What this task involves: Drop all images. Then write out each line below exactly as given.

Data excerpts:
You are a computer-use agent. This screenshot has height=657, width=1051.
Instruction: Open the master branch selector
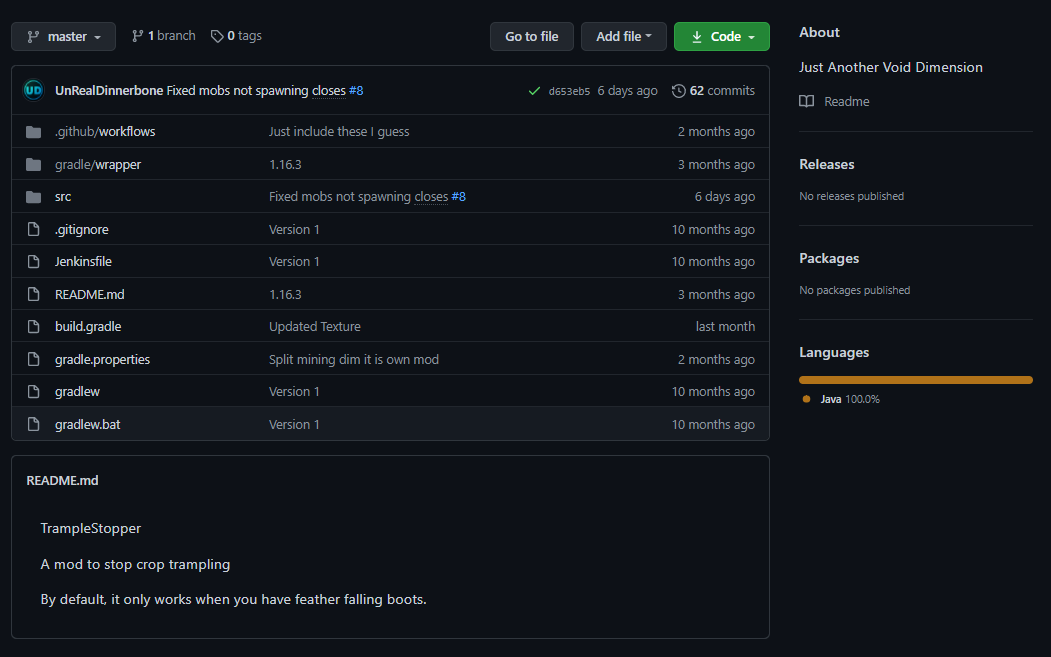point(63,35)
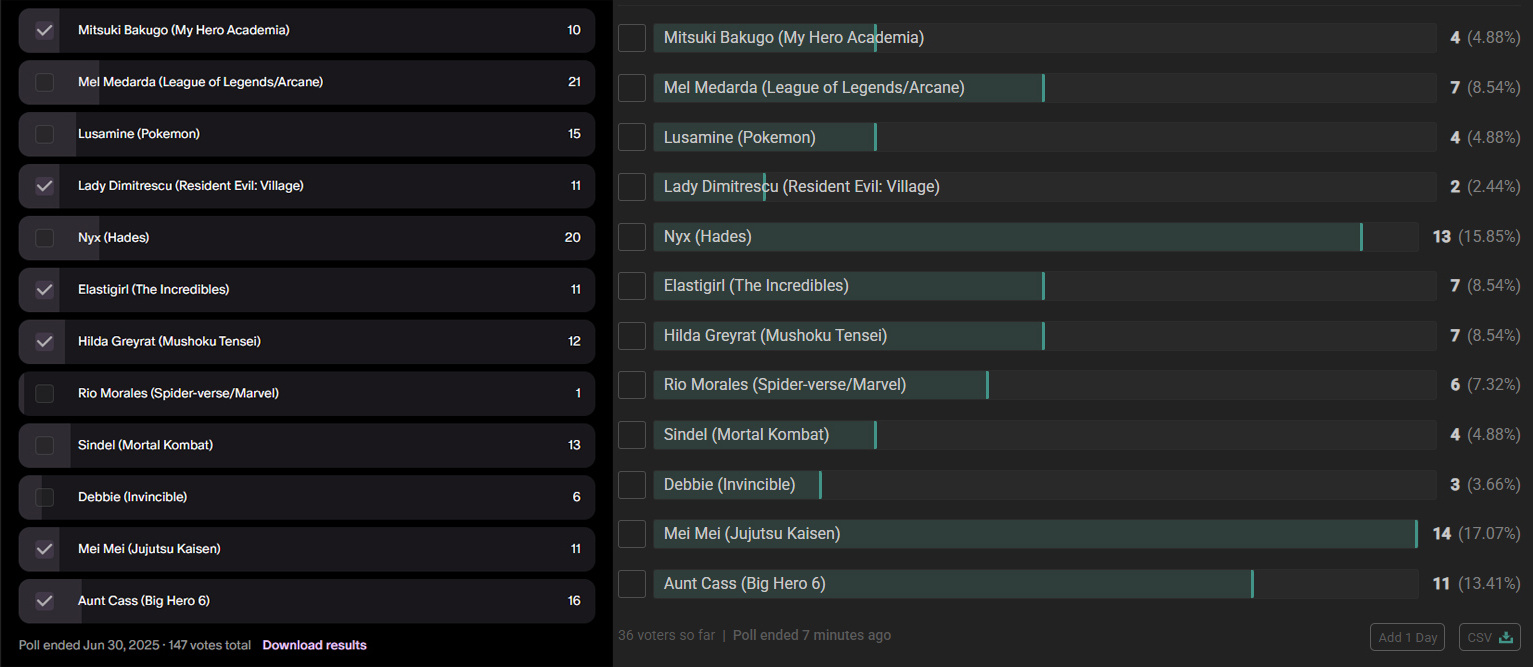Tick Nyx (Hades) checkbox in left poll
1533x667 pixels.
click(x=44, y=238)
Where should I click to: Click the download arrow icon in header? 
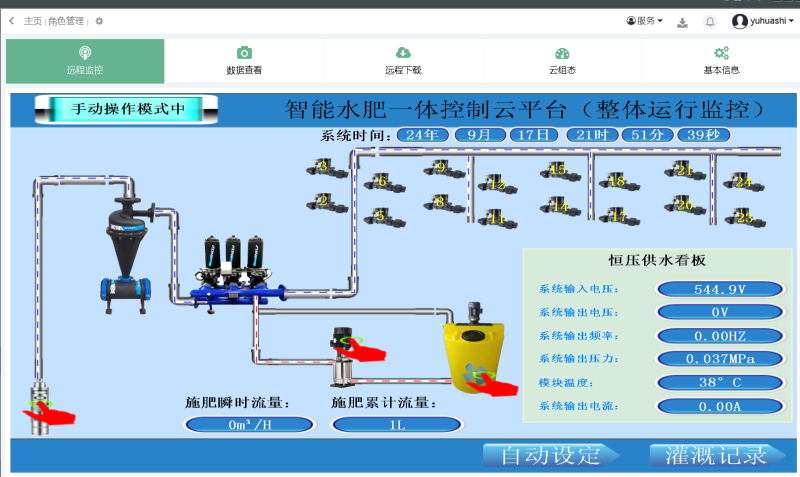point(682,22)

Task response:
You are a computer-use agent. This screenshot has height=657, width=1051.
Instruction: Open the master branch selector
point(63,35)
Tick Nyx (Hades) checkbox in left poll
1533x667 pixels.
click(x=44, y=238)
Where should I click to: Click the download arrow icon in header? 
point(682,22)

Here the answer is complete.